Public database analysis
To identify the TREM2 expression, a single-cell RNA sequencing dataset GSE183904 was included in this study. Data dimensionality reduction was achieved using principal component analysis (PCA). The nearest neighbors were located using the harmonized dimensions, and cell clusters were found at a resolution of 0.8. The dimensionality of was reduced by UMAP. ‘FindAllMarkers’ in the R package ‘Seurat’ was applied to distinguish specific markers for each cell cluster.
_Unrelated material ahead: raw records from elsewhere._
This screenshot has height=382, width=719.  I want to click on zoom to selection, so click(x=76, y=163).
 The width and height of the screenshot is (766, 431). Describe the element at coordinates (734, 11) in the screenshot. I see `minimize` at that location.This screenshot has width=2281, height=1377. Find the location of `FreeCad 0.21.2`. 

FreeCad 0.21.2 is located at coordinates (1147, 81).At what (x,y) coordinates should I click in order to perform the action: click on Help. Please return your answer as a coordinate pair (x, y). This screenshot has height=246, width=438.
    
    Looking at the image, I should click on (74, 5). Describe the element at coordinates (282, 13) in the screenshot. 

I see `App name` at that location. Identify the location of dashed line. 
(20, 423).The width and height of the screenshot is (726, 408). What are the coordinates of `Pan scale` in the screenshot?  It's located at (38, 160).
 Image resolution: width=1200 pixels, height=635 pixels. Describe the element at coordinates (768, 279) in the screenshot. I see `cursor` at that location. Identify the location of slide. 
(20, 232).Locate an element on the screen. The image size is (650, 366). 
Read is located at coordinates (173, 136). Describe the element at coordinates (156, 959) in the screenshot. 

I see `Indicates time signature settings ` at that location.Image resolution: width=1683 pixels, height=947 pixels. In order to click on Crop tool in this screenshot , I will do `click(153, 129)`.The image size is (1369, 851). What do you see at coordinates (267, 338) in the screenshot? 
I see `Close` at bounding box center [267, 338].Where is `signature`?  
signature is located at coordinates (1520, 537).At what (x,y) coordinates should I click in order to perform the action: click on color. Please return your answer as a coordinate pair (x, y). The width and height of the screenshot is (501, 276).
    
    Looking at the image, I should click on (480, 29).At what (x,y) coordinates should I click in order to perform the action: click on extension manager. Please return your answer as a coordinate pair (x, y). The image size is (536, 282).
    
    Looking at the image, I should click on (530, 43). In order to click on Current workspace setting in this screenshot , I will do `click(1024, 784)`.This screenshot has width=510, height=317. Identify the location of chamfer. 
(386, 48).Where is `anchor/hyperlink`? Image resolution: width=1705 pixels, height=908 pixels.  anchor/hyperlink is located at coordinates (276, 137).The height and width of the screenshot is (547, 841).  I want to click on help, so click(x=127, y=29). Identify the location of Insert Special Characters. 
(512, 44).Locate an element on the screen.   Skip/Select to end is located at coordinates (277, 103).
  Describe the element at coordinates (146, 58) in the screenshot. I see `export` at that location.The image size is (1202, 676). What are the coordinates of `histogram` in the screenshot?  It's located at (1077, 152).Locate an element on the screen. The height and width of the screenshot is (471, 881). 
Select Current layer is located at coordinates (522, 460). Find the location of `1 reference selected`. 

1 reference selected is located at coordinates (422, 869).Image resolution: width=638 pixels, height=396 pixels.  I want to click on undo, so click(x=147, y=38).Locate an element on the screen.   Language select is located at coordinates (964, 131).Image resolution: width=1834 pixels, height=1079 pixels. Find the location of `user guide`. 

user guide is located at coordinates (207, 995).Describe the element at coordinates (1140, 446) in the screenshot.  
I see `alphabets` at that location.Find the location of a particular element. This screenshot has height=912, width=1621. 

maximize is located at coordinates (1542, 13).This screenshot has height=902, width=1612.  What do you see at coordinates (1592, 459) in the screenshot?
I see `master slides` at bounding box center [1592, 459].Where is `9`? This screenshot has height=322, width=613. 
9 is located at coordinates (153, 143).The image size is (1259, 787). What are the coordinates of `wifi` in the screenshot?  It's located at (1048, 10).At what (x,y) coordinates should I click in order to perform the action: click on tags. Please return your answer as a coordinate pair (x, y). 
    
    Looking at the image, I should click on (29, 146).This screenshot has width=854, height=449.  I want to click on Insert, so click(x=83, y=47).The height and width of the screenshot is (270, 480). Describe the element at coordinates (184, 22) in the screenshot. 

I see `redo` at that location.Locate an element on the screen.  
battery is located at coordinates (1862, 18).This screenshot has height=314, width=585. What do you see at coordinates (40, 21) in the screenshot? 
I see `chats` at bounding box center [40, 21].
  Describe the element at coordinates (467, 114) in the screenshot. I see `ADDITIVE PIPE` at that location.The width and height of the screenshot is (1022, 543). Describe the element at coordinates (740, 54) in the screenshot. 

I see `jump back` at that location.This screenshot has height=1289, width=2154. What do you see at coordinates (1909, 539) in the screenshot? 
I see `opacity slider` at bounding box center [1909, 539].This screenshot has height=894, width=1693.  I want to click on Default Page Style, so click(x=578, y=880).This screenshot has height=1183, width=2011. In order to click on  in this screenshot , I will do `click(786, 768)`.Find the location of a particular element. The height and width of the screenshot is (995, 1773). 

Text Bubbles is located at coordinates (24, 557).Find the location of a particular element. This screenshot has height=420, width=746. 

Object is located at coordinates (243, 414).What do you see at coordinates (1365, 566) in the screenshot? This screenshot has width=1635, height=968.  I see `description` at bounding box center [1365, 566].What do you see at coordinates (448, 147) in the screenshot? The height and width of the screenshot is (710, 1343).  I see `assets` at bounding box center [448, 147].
According to specific markers, the cell clusters were identified through online database (http://bio-bigdata.hrbmu.edu.cn/CellMarker/). TREM2 expression and location were visualized by ‘FeaturePlot’ in the R package ‘Seurat’. The Stomach adenocarcinoma cohort (STAD) in The Cancer Genome Atlas (TCGA) database was used to explore the TREM2 mRNA level between the tumor and the para-tumor in GC. The correlation between TREM2 and GC patients’ prognosis was estimated in the TCGA and GSE15459 database. In addition, correlations between gene expression levels were assessed by Spearman correlation analysis.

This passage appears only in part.